# START OF Supplied entries

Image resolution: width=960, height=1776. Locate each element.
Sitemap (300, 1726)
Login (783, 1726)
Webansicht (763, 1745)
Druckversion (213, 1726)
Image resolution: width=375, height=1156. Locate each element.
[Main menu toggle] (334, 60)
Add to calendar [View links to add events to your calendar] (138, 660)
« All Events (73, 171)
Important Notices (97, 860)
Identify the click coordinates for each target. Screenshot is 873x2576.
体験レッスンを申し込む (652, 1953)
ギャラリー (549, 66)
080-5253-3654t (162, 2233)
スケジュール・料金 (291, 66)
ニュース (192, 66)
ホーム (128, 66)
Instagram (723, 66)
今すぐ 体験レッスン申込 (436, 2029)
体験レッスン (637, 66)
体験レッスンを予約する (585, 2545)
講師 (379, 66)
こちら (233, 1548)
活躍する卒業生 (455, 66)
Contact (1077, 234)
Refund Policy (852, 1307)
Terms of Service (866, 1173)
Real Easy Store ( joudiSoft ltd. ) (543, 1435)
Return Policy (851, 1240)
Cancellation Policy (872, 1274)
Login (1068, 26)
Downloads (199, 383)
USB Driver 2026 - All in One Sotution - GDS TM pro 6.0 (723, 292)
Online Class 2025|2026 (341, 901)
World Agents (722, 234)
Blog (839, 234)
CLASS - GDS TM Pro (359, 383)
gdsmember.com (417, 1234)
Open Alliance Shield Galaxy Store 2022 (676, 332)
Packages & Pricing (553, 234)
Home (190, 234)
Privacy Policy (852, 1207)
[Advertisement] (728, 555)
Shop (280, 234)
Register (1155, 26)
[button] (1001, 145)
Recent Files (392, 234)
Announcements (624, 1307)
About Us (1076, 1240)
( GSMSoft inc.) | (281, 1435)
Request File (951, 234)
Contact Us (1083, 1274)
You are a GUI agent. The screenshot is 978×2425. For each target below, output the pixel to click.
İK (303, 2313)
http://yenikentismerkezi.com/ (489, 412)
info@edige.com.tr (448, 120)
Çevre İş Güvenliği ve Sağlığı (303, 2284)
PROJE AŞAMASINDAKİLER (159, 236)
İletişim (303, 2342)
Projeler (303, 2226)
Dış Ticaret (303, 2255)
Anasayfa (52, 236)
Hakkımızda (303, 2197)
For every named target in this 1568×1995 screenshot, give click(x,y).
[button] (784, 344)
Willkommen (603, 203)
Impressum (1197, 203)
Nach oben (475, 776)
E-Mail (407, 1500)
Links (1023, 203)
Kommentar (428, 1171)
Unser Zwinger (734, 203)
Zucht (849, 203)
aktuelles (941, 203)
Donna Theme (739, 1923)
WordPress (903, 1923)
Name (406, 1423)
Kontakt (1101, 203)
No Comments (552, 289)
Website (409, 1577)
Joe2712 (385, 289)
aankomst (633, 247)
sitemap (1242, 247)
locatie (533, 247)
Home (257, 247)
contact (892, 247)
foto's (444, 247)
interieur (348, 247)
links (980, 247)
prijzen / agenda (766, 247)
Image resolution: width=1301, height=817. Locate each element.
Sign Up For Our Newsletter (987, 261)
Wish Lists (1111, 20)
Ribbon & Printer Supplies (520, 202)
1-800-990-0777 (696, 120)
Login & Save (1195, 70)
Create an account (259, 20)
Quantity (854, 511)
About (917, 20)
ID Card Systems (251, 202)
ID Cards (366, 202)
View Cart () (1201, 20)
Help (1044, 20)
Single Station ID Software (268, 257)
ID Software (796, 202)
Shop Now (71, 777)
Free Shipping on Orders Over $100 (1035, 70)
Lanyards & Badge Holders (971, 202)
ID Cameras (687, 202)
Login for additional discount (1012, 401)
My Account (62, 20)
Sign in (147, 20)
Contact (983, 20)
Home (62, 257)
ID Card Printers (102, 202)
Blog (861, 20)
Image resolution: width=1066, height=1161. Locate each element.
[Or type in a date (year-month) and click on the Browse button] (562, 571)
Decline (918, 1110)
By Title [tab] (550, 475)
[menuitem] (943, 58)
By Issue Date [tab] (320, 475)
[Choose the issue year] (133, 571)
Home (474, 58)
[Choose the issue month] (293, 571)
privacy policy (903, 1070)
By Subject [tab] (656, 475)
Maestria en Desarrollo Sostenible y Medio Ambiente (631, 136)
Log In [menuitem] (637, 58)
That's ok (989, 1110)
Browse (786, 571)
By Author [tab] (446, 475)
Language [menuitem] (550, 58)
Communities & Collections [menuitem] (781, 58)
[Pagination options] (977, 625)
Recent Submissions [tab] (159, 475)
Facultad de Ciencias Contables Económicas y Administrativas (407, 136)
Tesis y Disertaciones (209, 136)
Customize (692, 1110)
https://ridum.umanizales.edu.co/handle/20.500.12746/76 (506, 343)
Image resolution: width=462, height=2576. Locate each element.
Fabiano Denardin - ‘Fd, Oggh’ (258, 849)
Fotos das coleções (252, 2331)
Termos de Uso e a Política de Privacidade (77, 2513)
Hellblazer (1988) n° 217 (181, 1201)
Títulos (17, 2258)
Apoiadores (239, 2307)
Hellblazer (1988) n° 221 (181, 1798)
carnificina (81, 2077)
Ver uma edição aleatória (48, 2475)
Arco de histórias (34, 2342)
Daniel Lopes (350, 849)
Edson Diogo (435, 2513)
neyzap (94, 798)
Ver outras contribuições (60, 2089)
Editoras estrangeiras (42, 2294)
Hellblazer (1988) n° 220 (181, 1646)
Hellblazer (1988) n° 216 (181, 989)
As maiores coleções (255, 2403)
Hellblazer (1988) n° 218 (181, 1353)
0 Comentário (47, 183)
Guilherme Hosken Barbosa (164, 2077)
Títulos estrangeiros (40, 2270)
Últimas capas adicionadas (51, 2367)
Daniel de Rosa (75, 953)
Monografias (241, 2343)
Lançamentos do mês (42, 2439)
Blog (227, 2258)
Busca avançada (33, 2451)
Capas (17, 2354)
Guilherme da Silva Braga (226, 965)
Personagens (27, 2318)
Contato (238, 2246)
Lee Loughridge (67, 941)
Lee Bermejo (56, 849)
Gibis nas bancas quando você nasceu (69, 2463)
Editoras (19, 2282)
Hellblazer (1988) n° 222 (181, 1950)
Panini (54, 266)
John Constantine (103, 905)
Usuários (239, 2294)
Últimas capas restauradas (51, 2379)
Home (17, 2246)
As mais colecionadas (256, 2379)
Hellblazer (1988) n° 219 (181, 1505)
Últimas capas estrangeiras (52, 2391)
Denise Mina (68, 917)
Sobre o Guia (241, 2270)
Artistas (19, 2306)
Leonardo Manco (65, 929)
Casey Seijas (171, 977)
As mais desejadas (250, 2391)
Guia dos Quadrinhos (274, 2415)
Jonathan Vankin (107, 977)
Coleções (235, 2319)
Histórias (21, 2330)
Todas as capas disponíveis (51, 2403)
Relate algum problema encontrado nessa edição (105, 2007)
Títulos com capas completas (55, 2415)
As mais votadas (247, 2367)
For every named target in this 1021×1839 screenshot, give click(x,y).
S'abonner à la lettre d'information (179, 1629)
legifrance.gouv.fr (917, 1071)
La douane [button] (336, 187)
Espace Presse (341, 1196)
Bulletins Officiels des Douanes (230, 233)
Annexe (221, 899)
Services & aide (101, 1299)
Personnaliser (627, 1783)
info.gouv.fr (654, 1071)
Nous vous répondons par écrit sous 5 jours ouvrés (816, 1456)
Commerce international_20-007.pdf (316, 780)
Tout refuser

# END OF Supplied entries

**What is needed:**
Copy all of the records above verbatim, line for line.

**Task result:**
Image resolution: width=960, height=1776. Locate each element.
Sitemap (300, 1726)
Login (783, 1726)
Webansicht (763, 1745)
Druckversion (213, 1726)
Image resolution: width=375, height=1156. Locate each element.
[Main menu toggle] (334, 60)
Add to calendar [View links to add events to your calendar] (138, 660)
« All Events (73, 171)
Important Notices (97, 860)
Identify the click coordinates for each target. Screenshot is 873x2576.
体験レッスンを申し込む (652, 1953)
ギャラリー (549, 66)
080-5253-3654t (162, 2233)
スケジュール・料金 (291, 66)
ニュース (192, 66)
ホーム (128, 66)
Instagram (723, 66)
今すぐ 体験レッスン申込 (436, 2029)
体験レッスン (637, 66)
体験レッスンを予約する (585, 2545)
講師 (379, 66)
こちら (233, 1548)
活躍する卒業生 (455, 66)
Contact (1077, 234)
Refund Policy (852, 1307)
Terms of Service (866, 1173)
Real Easy Store ( joudiSoft ltd. ) (543, 1435)
Return Policy (851, 1240)
Cancellation Policy (872, 1274)
Login (1068, 26)
Downloads (199, 383)
USB Driver 2026 - All in One Sotution - GDS TM pro 6.0 (723, 292)
Online Class 2025|2026 (341, 901)
World Agents (722, 234)
Blog (839, 234)
CLASS - GDS TM Pro (359, 383)
gdsmember.com (417, 1234)
Open Alliance Shield Galaxy Store 2022 (676, 332)
Packages & Pricing (553, 234)
Home (190, 234)
Privacy Policy (852, 1207)
[Advertisement] (728, 555)
Shop (280, 234)
Register (1155, 26)
[button] (1001, 145)
Recent Files (392, 234)
Announcements (624, 1307)
About Us (1076, 1240)
( GSMSoft inc.) | (281, 1435)
Request File (951, 234)
Contact Us (1083, 1274)
You are a GUI agent. The screenshot is 978×2425. For each target below, output the pixel to click.
İK (303, 2313)
http://yenikentismerkezi.com/ (489, 412)
info@edige.com.tr (448, 120)
Çevre İş Güvenliği ve Sağlığı (303, 2284)
PROJE AŞAMASINDAKİLER (159, 236)
İletişim (303, 2342)
Projeler (303, 2226)
Dış Ticaret (303, 2255)
Anasayfa (52, 236)
Hakkımızda (303, 2197)
For every named target in this 1568×1995 screenshot, give click(x,y).
[button] (784, 344)
Willkommen (603, 203)
Impressum (1197, 203)
Nach oben (475, 776)
E-Mail (407, 1500)
Links (1023, 203)
Kommentar (428, 1171)
Unser Zwinger (734, 203)
Zucht (849, 203)
aktuelles (941, 203)
Donna Theme (739, 1923)
WordPress (903, 1923)
Name (406, 1423)
Kontakt (1101, 203)
No Comments (552, 289)
Website (409, 1577)
Joe2712 (385, 289)
aankomst (633, 247)
sitemap (1242, 247)
locatie (533, 247)
Home (257, 247)
contact (892, 247)
foto's (444, 247)
interieur (348, 247)
links (980, 247)
prijzen / agenda (766, 247)
Image resolution: width=1301, height=817. Locate each element.
Sign Up For Our Newsletter (987, 261)
Wish Lists (1111, 20)
Ribbon & Printer Supplies (520, 202)
1-800-990-0777 (696, 120)
Login & Save (1195, 70)
Create an account (259, 20)
Quantity (854, 511)
About (917, 20)
ID Card Systems (251, 202)
ID Cards (366, 202)
View Cart () (1201, 20)
Help (1044, 20)
Single Station ID Software (268, 257)
ID Software (796, 202)
Shop Now (71, 777)
Free Shipping on Orders Over $100 (1035, 70)
Lanyards & Badge Holders (971, 202)
ID Cameras (687, 202)
Login for additional discount (1012, 401)
My Account (62, 20)
Sign in (147, 20)
Contact (983, 20)
Home (62, 257)
ID Card Printers (102, 202)
Blog (861, 20)
Image resolution: width=1066, height=1161. Locate each element.
[Or type in a date (year-month) and click on the Browse button] (562, 571)
Decline (918, 1110)
By Title [tab] (550, 475)
[menuitem] (943, 58)
By Issue Date [tab] (320, 475)
[Choose the issue year] (133, 571)
Home (474, 58)
[Choose the issue month] (293, 571)
privacy policy (903, 1070)
By Subject [tab] (656, 475)
Maestria en Desarrollo Sostenible y Medio Ambiente (631, 136)
Log In [menuitem] (637, 58)
That's ok (989, 1110)
Browse (786, 571)
By Author [tab] (446, 475)
Language [menuitem] (550, 58)
Communities & Collections [menuitem] (781, 58)
[Pagination options] (977, 625)
Recent Submissions [tab] (159, 475)
Facultad de Ciencias Contables Económicas y Administrativas (407, 136)
Tesis y Disertaciones (209, 136)
Customize (692, 1110)
https://ridum.umanizales.edu.co/handle/20.500.12746/76 (506, 343)
Image resolution: width=462, height=2576. Locate each element.
Fabiano Denardin - ‘Fd, Oggh’ (258, 849)
Fotos das coleções (252, 2331)
Termos de Uso e a Política de Privacidade (77, 2513)
Hellblazer (1988) n° 217 (181, 1201)
Títulos (17, 2258)
Apoiadores (239, 2307)
Hellblazer (1988) n° 221 (181, 1798)
carnificina (81, 2077)
Ver uma edição aleatória (48, 2475)
Arco de histórias (34, 2342)
Daniel Lopes (350, 849)
Edson Diogo (435, 2513)
neyzap (94, 798)
Ver outras contribuições (60, 2089)
Editoras estrangeiras (42, 2294)
Hellblazer (1988) n° 220 (181, 1646)
Hellblazer (1988) n° 216 (181, 989)
As maiores coleções (255, 2403)
Hellblazer (1988) n° 218 (181, 1353)
0 Comentário (47, 183)
Guilherme Hosken Barbosa (164, 2077)
Títulos estrangeiros (40, 2270)
Últimas capas adicionadas (51, 2367)
Daniel de Rosa (75, 953)
Monografias (241, 2343)
Lançamentos do mês (42, 2439)
Blog (227, 2258)
Busca avançada (33, 2451)
Capas (17, 2354)
Guilherme da Silva Braga (226, 965)
Personagens (27, 2318)
Contato (238, 2246)
Lee Loughridge (67, 941)
Lee Bermejo (56, 849)
Gibis nas bancas quando você nasceu (69, 2463)
Editoras (19, 2282)
Hellblazer (1988) n° 222 (181, 1950)
Panini (54, 266)
John Constantine (103, 905)
Usuários (239, 2294)
Últimas capas restauradas (51, 2379)
Home (17, 2246)
As mais colecionadas (256, 2379)
Hellblazer (1988) n° 219 (181, 1505)
Últimas capas estrangeiras (52, 2391)
Denise Mina (68, 917)
Sobre o Guia (241, 2270)
Artistas (19, 2306)
Leonardo Manco (65, 929)
Casey Seijas (171, 977)
As mais desejadas (250, 2391)
Guia dos Quadrinhos (274, 2415)
Jonathan Vankin (107, 977)
Coleções (235, 2319)
Histórias (21, 2330)
Todas as capas disponíveis (51, 2403)
Relate algum problema encontrado nessa edição (105, 2007)
Títulos com capas completas (55, 2415)
As mais votadas (247, 2367)
For every named target in this 1021×1839 screenshot, give click(x,y).
S'abonner à la lettre d'information (179, 1629)
legifrance.gouv.fr (917, 1071)
La douane [button] (336, 187)
Espace Presse (341, 1196)
Bulletins Officiels des Douanes (230, 233)
Annexe (221, 899)
Services & aide (101, 1299)
Personnaliser (627, 1783)
info.gouv.fr (654, 1071)
Nous vous répondons par écrit sous 5 jours ouvrés (816, 1456)
Commerce international_20-007.pdf (316, 780)
Tout refuser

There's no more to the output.